At RapidSOS, we implement “defense in depth” as a core information security principle. This means that securing critical assets requires implementing multiple layers of security rather than simply relying on a single strategy to prevent unauthorized access. One important layer in our stack is OpenVPN, which allows us to connect securely to our internal network inside our AWS VPC.

With the default configuration of OpenVPN, when your endpoint (ie. your laptop) connects to an asset (ie. an EC2 instance or Database), the source IP is the internal IP address of the OpenVPN server. It’s referred to as Network Address Translation (NAT), and behaves somewhat like a proxy server. For instance, in your EC2 logs you might see “10.1.1.1” (the internal IP of the OpenVPN server) which tells you nothing about the identity of the user accessing the resource. This loss of accountability is highly problematic, especially in security/compliance focused organizations such as our own.

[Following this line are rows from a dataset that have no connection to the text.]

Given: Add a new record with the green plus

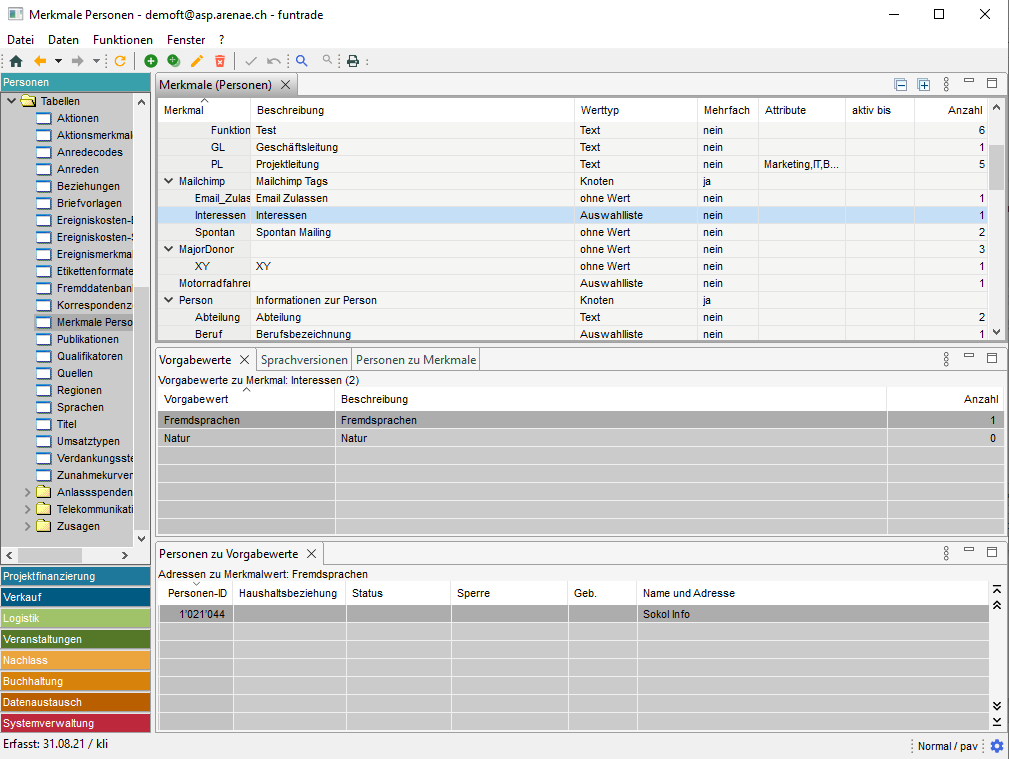Looking at the screenshot, I should coord(151,61).
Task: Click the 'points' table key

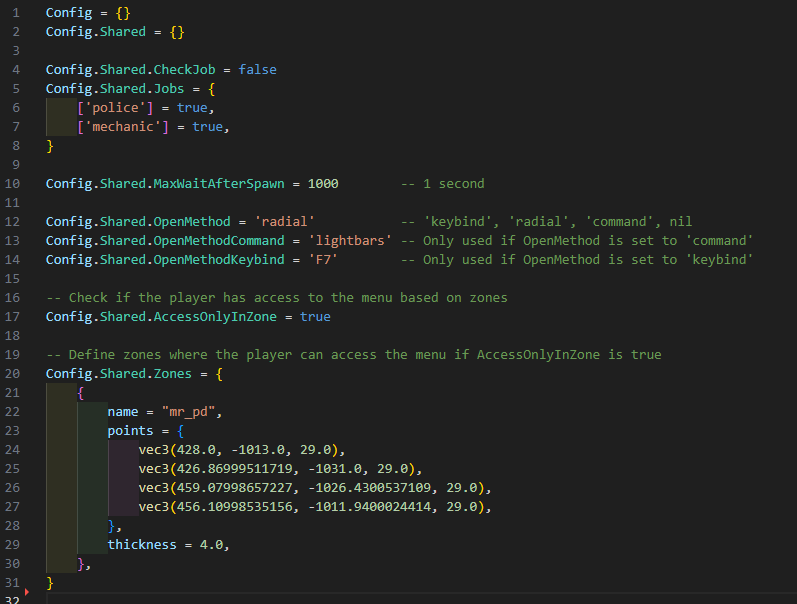Action: click(x=131, y=431)
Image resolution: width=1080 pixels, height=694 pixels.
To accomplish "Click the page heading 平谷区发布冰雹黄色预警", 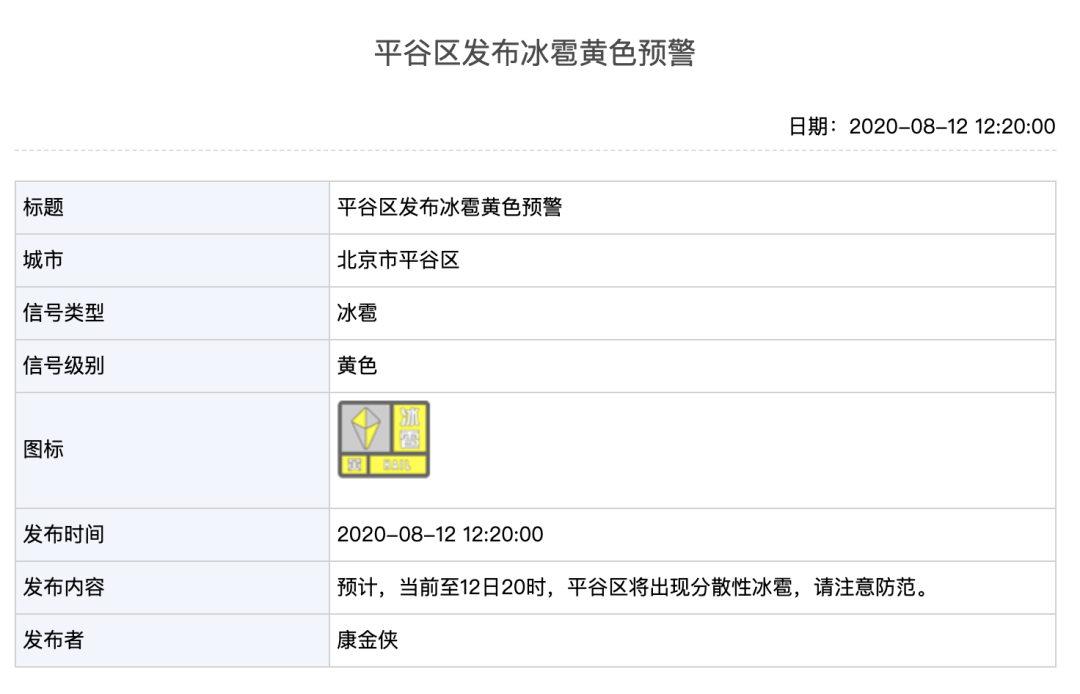I will (x=534, y=53).

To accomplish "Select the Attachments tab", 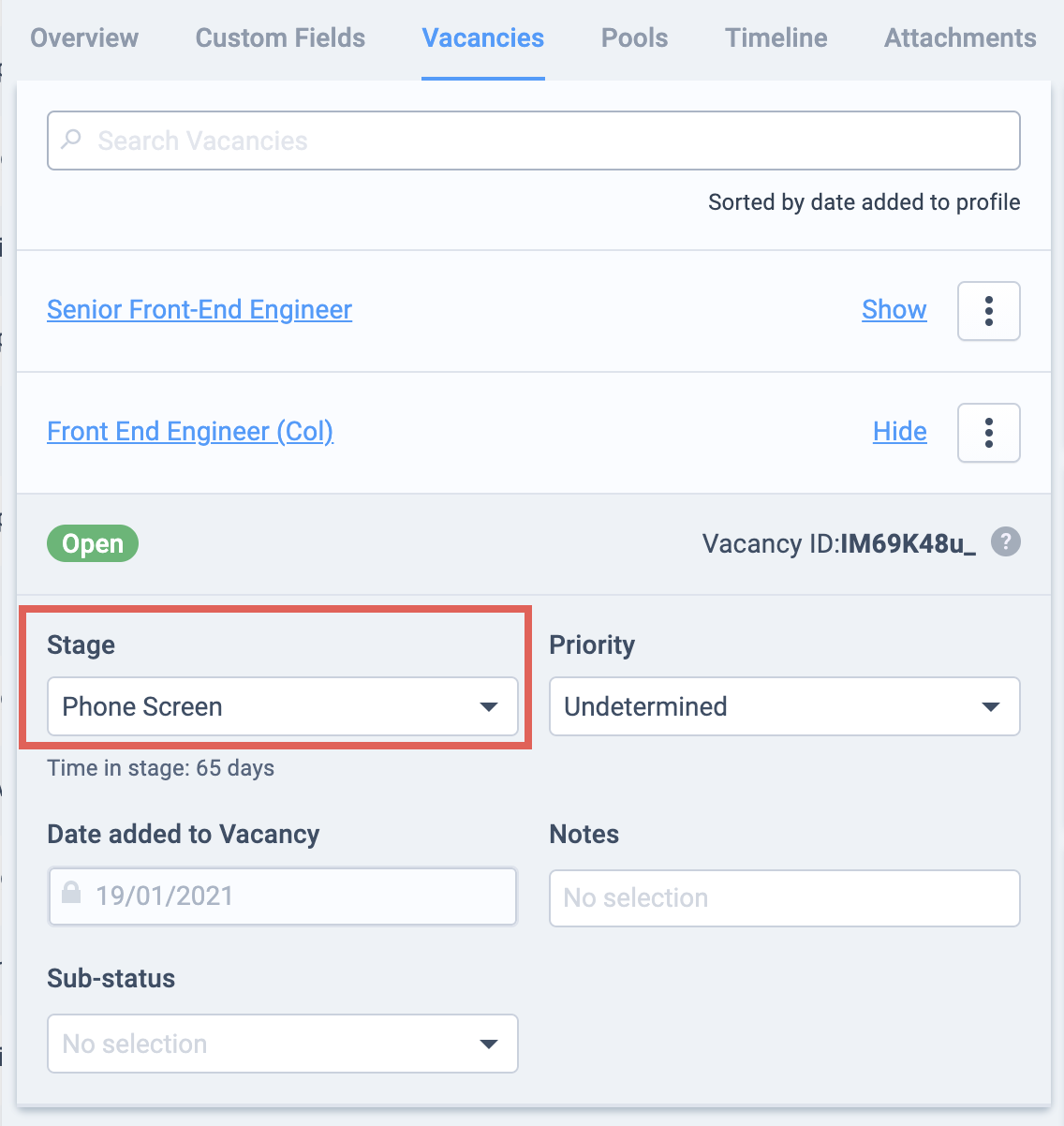I will coord(960,38).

In order to determine a user’s identity, what you need to do going forward is have the client endpoint’s source IP preserved in the logs, by directly reaching your destination subnet instead of using the default NAT setting. This is referred to as “routing mode”.

Let’s have a high level look at the key components of our setup:

Multiple AWS accounts: At RapidSOS, we follow AWS best practices and segregate our production and non-production workloads so blast radius and security perimeters are well contained. The VPN account sits at the center forming a “hub and spoke” type network.
Redundant (Active/Active) OpenVPN Servers: In the VPN account, OpenVPN Servers are running in us-east-1 and us-west-2 AWS regions with a pair of weighted Route53 DNS records pointing to both servers. A health check can also be used to direct traffic exclusively to one or the other in case of failure.
Laptop running OpenVPN client: Once the OpenVPN servers are running and you have a valid set of credentials, you need to install OpenVPN client configuration profile and OpenVPN connect client on a laptop.
A destination resource you are trying to connect to: The “production” account holds some resources that we are trying to hit over the VPN — e.g. EC2, DB instances, etc.
A method of connecting the two AWS accounts / VPCs: Let’s talk about this last item. We have two AWS accounts each with 2 VPCs that need to fully communicate with each other (as shown in the diagram below).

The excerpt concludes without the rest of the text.